* Work order 1:
Answer these questions about the 2020 year-in-review text, each from a different part of it:
(a) Who is featured as this year's person of the year?
(b) Where does Jeannette Butler work?
(c) What does Dr. Gurpreet Bambra do before he touches his children after work?
* Work order 2: Print the part of the 2020 year-in-review text from "Today’s issue is" up to and including "previous 12 months.", with no changes.

* Text passage:

──────────────────────────────

Today’s issue is a look back at the year 2020, a year that will be impossible to forget.
What can I say here that isn’t a total cliche about 2020? Writing about this year seems like one of those times it’s OK to use cliches, because they’re all just so true. Everything about this year really was unprecedented: the pandemic, the contentious election, a renewed racial justice movement that made its way into the streets of even the smallest towns all over the country.
In 2020, we’ve continued our tradition of choosing a person of the year, in which we publish an in-depth story about someone whose work, accomplishments or actions stood out or had a huge impact on our community in the previous 12 months.
This year, we feature the medical workers who are caring for our loved ones and neighbors who have been sickened by COVID-19. They are working every single day on the very definition of the front lines of this pandemic.
They worry about bringing the virus home to their families — “It’s heartbreaking not to pick up my tiny ones,” Dr. Gurpreet Bambra said of his coming-home-from-work routine. “I change clothes and shower before I touch them.” They work hard to care for patients who never get better — “We’ll get so hopeful with somebody, then come 12 hours and everything has changed,” nurse Darren Ackerman said. They work incomprehensibly long hours — it takes at least triple the time to clean patient rooms now, according to Jeannette Butler, who works in housekeeping at Memorial Hospital of Carbondale. “There’s so much stuff in rooms. Cleaning takes a long time. We wipe everything,” she said.

──────────────────────────────

* Dataset records:
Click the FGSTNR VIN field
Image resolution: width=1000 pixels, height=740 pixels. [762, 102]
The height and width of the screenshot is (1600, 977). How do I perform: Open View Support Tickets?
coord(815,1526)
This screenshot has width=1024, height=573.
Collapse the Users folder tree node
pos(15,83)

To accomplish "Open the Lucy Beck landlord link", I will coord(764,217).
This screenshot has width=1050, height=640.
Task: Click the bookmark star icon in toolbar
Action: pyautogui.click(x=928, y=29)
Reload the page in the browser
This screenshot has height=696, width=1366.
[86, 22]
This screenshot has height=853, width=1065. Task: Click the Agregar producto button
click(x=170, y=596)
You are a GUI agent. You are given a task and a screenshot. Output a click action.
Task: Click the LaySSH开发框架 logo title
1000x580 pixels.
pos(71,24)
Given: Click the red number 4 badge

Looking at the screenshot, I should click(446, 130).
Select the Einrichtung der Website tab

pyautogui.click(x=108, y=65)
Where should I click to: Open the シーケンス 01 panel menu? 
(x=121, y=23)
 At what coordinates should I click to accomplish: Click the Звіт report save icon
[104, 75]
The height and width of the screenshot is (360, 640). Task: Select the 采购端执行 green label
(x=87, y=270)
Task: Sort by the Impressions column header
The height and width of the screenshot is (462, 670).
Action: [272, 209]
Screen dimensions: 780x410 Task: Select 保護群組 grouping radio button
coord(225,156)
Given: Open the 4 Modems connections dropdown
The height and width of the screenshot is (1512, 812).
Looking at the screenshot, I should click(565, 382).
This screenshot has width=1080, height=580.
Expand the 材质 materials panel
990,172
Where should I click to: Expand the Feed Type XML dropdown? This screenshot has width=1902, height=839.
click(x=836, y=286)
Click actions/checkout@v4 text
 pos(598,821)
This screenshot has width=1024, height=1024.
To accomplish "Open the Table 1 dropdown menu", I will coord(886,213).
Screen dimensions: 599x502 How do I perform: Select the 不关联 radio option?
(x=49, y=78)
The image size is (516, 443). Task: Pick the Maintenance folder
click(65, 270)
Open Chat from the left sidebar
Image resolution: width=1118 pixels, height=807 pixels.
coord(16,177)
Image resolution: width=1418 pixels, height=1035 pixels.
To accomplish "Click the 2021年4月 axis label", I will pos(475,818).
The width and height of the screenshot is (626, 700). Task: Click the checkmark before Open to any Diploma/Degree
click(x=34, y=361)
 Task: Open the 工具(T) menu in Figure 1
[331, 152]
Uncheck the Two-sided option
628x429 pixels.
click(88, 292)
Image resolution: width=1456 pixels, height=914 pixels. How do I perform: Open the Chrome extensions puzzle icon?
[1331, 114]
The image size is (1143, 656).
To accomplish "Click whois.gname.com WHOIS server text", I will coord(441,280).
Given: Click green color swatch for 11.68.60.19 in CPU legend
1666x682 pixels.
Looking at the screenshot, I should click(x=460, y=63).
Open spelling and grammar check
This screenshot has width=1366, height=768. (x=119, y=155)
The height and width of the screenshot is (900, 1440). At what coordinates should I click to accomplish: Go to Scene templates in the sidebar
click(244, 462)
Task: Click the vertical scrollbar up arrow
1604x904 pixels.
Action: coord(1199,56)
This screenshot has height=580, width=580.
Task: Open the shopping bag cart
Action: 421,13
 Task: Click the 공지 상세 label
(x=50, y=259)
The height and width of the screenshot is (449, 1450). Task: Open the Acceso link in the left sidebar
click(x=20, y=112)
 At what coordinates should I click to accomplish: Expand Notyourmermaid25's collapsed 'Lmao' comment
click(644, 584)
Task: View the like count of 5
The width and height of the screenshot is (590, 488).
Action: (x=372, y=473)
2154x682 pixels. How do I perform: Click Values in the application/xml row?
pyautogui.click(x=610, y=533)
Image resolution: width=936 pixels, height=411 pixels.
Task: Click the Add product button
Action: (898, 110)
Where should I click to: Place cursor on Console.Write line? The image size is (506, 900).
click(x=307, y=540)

──────────────────────────────

* Answer 1:
(a) The medical workers caring for loved ones and neighbors sickened by COVID-19.
(b) In housekeeping at Memorial Hospital of Carbondale.
(c) He changes clothes and showers.

* Answer 2:
Today’s issue is a look back at the year 2020, a year that will be impossible to forget.
What can I say here that isn’t a total cliche about 2020? Writing about this year seems like one of those times it’s OK to use cliches, because they’re all just so true. Everything about this year really was unprecedented: the pandemic, the contentious election, a renewed racial justice movement that made its way into the streets of even the smallest towns all over the country.
In 2020, we’ve continued our tradition of choosing a person of the year, in which we publish an in-depth story about someone whose work, accomplishments or actions stood out or had a huge impact on our community in the previous 12 months.